** TÂCHES DEMANDÉES **
**A.** Dans l'extrait sur la réduction de la dépense publique, transformez en liste le paragraphe qui commence par « Derrière le prétendu « courage » budgétaire ». Gardez chacune des mesures citées.
**B.** D'après l'extrait sur la réduction de la dépense publique, qui saisit chaque jour les parlementaires des retards dans l'exécution des engagements de l'État ? Donnez toutes les réponses.
**C.** Poursuivez l'extrait sur la réduction de la dépense publique après sa dernière phrase.

** EXTRAIT CHOISI **
###
Dans cette logique, il n'y aurait donc plus de sanctuaire ni de domaine préservé, tous les éléments de l'action publique étant directement concernés par la mise en oeuvre de cette orientation.
Est-ce là la réponse aux attentes sociales si fortement exprimées par nos concitoyens ?
Derrière le prétendu « courage » budgétaire, que voit-on ? Les fermetures d'écoles primaires en zone rurale, la limitation de la dépense d'action sociale, le retard dans la mise en chantier des logements sociaux, l'interruption des travaux d'aménagement de voirie, le ralentissement des procédures de classement des sites protégés, la réduction progressive de l'implantation des services publics dans les villes et les campagnes,...
M. Philippe Marini, rapporteur général. Il faut augmenter le déficit ! C'est la seule ressource que vous connaissiez !
Mme Odette Terrade. ...la stagnation du pouvoir d'achat des fonctionnaires, la réduction des postes offerts aux concours de recrutement, la remise en cause du droit à réparation des anciens combattants, l'abandon du soutien à la création artistique vivante et au développement des activités physiques et sportives, de la lutte contre l'exclusion, contre les pandémies de notre époque...
M. Philippe Marini, rapporteur général. C'est tout !
Mme Odette Terrade. Non, la liste pourrait être encore longue !
Tel est le tableau général de la politique de réduction de la dépense publique que nous voyons aujourd'hui mise en oeuvre.
Je l'ai dit, nous pourrions multiplier les exemples, parce qu'il ne se passe pas de jour sans que nous ne soyons saisis par une association, des citoyens ou des élus locaux de tel ou tel retard dans l'exécution d'engagements public pris par l'Etat.
Je ne sais pas s'il convient de se féliciter qu'une amélioration de la modernisations de la gestion de la dépense publique conduise ainsi au reniement de la parole donnée, donc à la persistance des inégalités et des discriminations sociales, mais le fait est là.
###
[Enregistrements d'un jeu de données]

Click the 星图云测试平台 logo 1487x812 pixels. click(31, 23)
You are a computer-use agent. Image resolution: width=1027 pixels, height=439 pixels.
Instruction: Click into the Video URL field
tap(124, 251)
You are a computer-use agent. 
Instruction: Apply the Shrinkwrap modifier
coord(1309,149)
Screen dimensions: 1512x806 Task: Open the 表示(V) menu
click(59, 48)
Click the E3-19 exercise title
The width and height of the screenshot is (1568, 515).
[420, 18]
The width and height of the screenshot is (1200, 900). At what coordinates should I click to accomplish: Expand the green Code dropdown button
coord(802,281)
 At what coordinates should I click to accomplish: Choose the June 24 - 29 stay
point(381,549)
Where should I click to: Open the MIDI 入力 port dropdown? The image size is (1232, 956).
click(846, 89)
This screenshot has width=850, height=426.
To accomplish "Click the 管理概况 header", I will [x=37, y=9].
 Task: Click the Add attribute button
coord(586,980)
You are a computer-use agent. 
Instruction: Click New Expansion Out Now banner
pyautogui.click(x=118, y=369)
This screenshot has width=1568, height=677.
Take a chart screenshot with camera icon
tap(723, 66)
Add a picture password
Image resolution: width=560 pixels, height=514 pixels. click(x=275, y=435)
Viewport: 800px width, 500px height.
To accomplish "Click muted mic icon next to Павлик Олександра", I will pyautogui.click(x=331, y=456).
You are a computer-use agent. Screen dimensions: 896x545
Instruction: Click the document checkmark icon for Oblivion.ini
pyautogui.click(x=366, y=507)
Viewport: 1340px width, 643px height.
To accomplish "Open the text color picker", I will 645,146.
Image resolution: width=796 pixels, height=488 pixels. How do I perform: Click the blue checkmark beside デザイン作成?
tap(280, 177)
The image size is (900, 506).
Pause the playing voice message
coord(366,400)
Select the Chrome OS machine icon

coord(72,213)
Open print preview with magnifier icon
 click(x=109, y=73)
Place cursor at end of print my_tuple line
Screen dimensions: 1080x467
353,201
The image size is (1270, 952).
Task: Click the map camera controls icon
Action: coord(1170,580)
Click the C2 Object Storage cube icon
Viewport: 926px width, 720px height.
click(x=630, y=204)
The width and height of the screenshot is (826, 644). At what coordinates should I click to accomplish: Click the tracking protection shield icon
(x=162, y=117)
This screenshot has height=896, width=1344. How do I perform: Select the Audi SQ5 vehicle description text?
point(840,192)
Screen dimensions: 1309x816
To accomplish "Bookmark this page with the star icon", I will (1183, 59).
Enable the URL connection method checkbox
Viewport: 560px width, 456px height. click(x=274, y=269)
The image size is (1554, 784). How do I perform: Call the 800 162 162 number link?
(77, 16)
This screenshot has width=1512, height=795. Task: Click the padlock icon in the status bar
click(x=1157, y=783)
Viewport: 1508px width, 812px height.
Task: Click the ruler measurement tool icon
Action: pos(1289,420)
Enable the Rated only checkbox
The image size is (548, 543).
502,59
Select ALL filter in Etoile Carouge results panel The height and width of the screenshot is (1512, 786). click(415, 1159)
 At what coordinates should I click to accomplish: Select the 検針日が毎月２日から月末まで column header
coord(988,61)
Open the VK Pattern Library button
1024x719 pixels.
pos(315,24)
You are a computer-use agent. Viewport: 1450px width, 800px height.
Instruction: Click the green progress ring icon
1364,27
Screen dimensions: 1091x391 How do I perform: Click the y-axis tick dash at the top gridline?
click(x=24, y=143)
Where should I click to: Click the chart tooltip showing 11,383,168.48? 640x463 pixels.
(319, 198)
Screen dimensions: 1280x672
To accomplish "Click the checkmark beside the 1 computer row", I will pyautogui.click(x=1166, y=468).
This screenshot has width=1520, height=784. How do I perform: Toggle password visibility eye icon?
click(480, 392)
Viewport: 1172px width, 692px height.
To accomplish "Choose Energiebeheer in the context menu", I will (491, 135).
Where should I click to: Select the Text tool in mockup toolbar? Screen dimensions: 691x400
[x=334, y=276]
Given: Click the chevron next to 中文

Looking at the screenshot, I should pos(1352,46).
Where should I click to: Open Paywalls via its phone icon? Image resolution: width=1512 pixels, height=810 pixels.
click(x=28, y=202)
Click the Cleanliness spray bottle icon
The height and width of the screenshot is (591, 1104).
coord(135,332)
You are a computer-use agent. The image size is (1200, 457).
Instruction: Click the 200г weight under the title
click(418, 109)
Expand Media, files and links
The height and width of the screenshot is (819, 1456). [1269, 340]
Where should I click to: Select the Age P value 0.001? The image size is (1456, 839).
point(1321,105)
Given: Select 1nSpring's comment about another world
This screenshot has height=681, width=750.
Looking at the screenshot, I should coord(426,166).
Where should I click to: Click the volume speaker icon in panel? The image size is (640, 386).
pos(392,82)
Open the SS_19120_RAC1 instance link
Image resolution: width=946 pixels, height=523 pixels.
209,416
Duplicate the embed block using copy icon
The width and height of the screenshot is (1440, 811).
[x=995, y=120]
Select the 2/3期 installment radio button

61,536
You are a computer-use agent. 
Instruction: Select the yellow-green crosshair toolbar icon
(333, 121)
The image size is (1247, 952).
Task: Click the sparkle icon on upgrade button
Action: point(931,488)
###
** ENSEMBLE DES RÉPONSES **
**A.**
Derrière le prétendu « courage » budgétaire, on voit :
- la fermeture d'écoles primaires en zone rurale ;
- la limitation de la dépense d'action sociale ;
- le retard dans la mise en chantier des logements sociaux ;
- l'interruption des travaux d'aménagement de voirie ;
- le ralentissement des procédures de classement des sites protégés ;
- la réduction progressive de l'implantation des services publics dans les villes et les campagnes.

**B.** Une association, des citoyens, des élus locaux.

**C.**
A ce stade du débat, tout concourt à justifier pleinement la position que nous avions adoptée lors de la discussion de la proposition de loi organique relative aux lois de finances. Comment, en effet, ne pas lier in fine ce débat à celui qui persiste sur le sens de la construction européenne, actuellement à l'oeuvre, et le rôle si particulier que l'on fait jouer à son instrument monétaire, la Banque centrale européenne, dont nous parlions il y a peu ?
Telles sont les quelques observations que le groupe communiste républicain et citoyen ne pouvait manquer de formuler, au risque d'apparaître quelque peu en décalage avec le contenu même de la question, mais ce décalage est pleinement assumé. (Applaudissements sur les travées du groupe CRC.)
M. le président. La parole est à M. le secrétaire d'Etat.
M. Dominique Bussereau, secrétaire d'Etat au budget et à la réforme budgétaire. Monsieur le président, monsieur le président de la commission des finances, monsieur le rapporteur général, mesdames, messieurs les sénateurs, avant toute chose, permettez-moi de vous dire combien je me réjouis que le groupe de l'Union centriste m'ait donné l'occasion de dialoguer avec chacune et chacun d'entre vous sur cette question centrale de la réforme budgétaire, que Mme Terrade a un peu oubliée au fil de son discours. Je remercie Jean Arthuis, président de la commission des finances, d'en avoir pris l'initiative.
Je veux dire aussi ma reconnaissance à tous les membres de la Haute Assemblée, notamment aux orateurs qui sont intervenus cet après-midi, pour leur contribution au débat.
La qualité de l'échange que nous avons aujourd'hui manifeste, une fois de plus, l'intérêt que vous portez, mesdames, messieurs les sénateurs, à la mise en oeuvre de la loi organique du 1er août 2001 relative aux lois de finances, la LOLF. Naturellement, votre rôle dans l'émergence de cette nouvelle « Constitution financière » a été décisif. Et, au moment où celle-ci doit se traduire concrètement, je souhaite que votre implication n'en soit que plus forte. Après vous avoir entendus, j'en suis certain.
Avant de revenir sur les différents points que vous avez soulevés, sans être complètement exhaustifs, je souhaite resituer notre propos dans un contexte plus large, en rappelant les grandes orientations du Gouvernement sur cette question.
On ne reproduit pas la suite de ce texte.